PROMPT » With any pictures left out, restate word for word the lines in the listing below from the one holding "You are a GUI" through the last.
[[ DATA LISTING, beginning ]]
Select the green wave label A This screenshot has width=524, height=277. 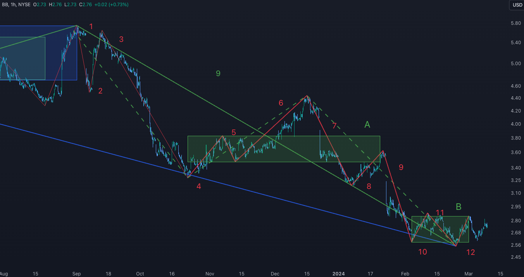pyautogui.click(x=367, y=125)
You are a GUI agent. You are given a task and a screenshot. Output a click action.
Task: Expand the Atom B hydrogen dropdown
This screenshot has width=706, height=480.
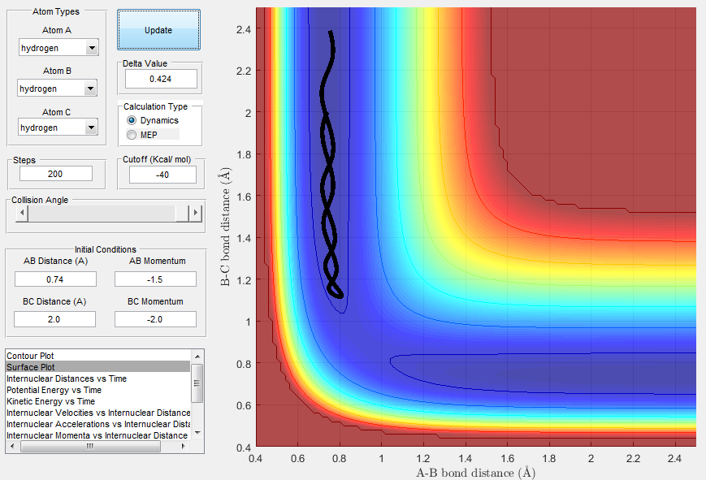(x=57, y=89)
[[ DATA LISTING, end ]]
TASK RESULT »
You are a GUI agent. You are given a task and a screenshot. Output a click action.
Task: Expand the Atom B hydrogen dropdown
This screenshot has width=706, height=480.
(x=57, y=89)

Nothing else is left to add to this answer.